Classification of aminoacyl-tRNA synthetases adapted from ref. 5. The 20 synthetases are divided into 2 classes of 10 enzymes each. The exceptional class I LysRS is shown in gray. Highlighted with a yellow box, TyrRS and TrpRS from class Ic are paired with PheRS from class IIc.

The progenitor of each subclass is thought to be the primitive synthetase that activated some or all of the related amino acids of that subclass. To make the transition from statistical proteins to specific chemical entities required refinements to the primitive active sites. In some cases, specificity was gained by the acquisition of editing domains that cleared misactivated amino acids.
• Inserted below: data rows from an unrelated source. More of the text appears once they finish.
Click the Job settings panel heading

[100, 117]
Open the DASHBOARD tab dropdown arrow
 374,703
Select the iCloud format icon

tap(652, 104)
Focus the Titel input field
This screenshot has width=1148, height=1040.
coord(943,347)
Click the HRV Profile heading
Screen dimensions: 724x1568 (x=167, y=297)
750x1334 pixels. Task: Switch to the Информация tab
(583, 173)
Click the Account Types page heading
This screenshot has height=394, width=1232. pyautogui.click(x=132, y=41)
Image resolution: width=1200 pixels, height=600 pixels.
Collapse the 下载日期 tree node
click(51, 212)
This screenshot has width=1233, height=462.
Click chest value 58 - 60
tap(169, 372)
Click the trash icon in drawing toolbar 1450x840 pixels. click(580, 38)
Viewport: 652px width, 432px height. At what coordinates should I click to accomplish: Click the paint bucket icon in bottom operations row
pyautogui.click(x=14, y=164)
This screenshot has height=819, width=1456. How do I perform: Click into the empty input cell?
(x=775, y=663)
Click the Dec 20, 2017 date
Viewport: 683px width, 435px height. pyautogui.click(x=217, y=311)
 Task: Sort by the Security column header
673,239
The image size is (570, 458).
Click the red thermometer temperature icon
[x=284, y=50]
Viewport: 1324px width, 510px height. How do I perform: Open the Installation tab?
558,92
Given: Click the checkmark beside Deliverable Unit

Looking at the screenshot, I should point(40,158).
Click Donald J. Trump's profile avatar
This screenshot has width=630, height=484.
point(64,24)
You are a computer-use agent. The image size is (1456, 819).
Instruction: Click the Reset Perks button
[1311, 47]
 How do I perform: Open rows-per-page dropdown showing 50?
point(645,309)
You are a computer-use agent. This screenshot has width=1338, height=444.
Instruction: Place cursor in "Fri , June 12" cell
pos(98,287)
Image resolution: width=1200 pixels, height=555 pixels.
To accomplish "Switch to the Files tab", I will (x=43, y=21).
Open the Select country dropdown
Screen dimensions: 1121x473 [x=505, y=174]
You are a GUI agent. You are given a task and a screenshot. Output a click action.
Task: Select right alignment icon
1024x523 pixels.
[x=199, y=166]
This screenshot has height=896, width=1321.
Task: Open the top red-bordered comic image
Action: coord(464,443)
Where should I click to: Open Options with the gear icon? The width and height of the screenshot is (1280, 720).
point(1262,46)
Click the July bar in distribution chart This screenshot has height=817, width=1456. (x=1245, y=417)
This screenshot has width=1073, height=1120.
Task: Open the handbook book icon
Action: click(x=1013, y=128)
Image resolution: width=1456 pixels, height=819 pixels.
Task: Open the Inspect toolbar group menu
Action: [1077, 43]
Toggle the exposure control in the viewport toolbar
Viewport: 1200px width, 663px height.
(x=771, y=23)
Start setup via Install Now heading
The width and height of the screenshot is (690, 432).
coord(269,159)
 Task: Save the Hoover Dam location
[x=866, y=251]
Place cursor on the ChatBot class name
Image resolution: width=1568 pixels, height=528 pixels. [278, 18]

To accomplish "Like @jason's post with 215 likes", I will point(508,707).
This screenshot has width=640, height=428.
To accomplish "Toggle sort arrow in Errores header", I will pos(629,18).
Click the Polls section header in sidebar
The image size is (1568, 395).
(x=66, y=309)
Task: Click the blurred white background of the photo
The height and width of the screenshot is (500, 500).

In other cases, like those present herein, enzymes lacking editing functions have evolved highly specific amino acid discrimination motifs within their catalytic sites for aminoacylation (Table 2, which is published as supporting information on the PNAS web site).

In these regards, the discrimination of the aromatic amino acids tryptophan (class Ic), tyrosine (class Ic), and phenylalanine (class IIc) is of particular interest. TyrRS and TrpRS are close homologs, and yet no editing functions have been found in these two enzymes. The sequence identities between TyrRSs and TrpRSs (10–20%) are similar to that between eukaryotic and bacterial TyrRS orthologs, and between eukaryotic and bacterial TrpRS orthologs. Although exceptions like this are known, typically, bacterial and eukaryotic tRNA synthetase orthologs of a particular amino acid are more similar to each other than to synthetases of any other type (7, 8). Thus, Tyr vs. Trp discrimination may have developed late and may have been contemporaneous with the emergence of Tyr vs. Phe discrimination.

Structural information and sequence alignments are needed to understand the development of discrimination of the three aromatic amino acids. Substrate complex structures are available for bacterial and archaeal TyrRS and bacterial TrpRS (913). These structures reveal contacts critical for amino acid discrimination at the active site. However, because of the weak sequence similarities between eukaryotic and bacterial synthetases, alignments are not reliable without structural information on eukaryotic TyrRS and TrpRS. This situation contrasts with other tRNA synthetases where alignments of orthologs through evolution are mostly straightforward. In the absence of reliable alignments of sequences of TyrRS and TrpRS, little insight can be gained into the development of aromatic amino acid discrimination. To address this issue, we crystallized and determined the structures of an active fragment of human TyrRS (miniTyrRS) with bound cognate amino acid analog tyrosinol. In addition, we solved the crystal structure of human TrpRS with bound tryptophanyl-adenylate (Trp-AMP). These structures, together with our recently published structure of the unligand human mini-TyrRS (14), enabled us to achieve structure-based alignments that show a clear path for the development of Trp vs. Tyr discrimination.

Materials and Methods

Crystallization, Data Collection, and Structure Determination of Human TrpRS. Human TrpRS was prepared as described (15) and maintained in a stock solution of 10 mM Hepes (pH 7.5), 20 mM KCl, 0.02% NaN3, 2 mM 2-mercaptoethanol. Initial crystallization trials were conducted by using the proprietary high throughput protein crystallization platform developed at Syrrx, Inc. (La Jolla, CA) as described (14). Single crystals were obtained by vapor diffusion of sitting drops (2 μl of protein sample and 2 μl of reservoir solution) against a reservoir of 2% PEG 8000, 0.1 M Mes/Mes-Na (pH 6.32) at 4°C. Selenium-labeled crystals were obtained in the same way by using selenomethionine-containing protein prepared as described (16).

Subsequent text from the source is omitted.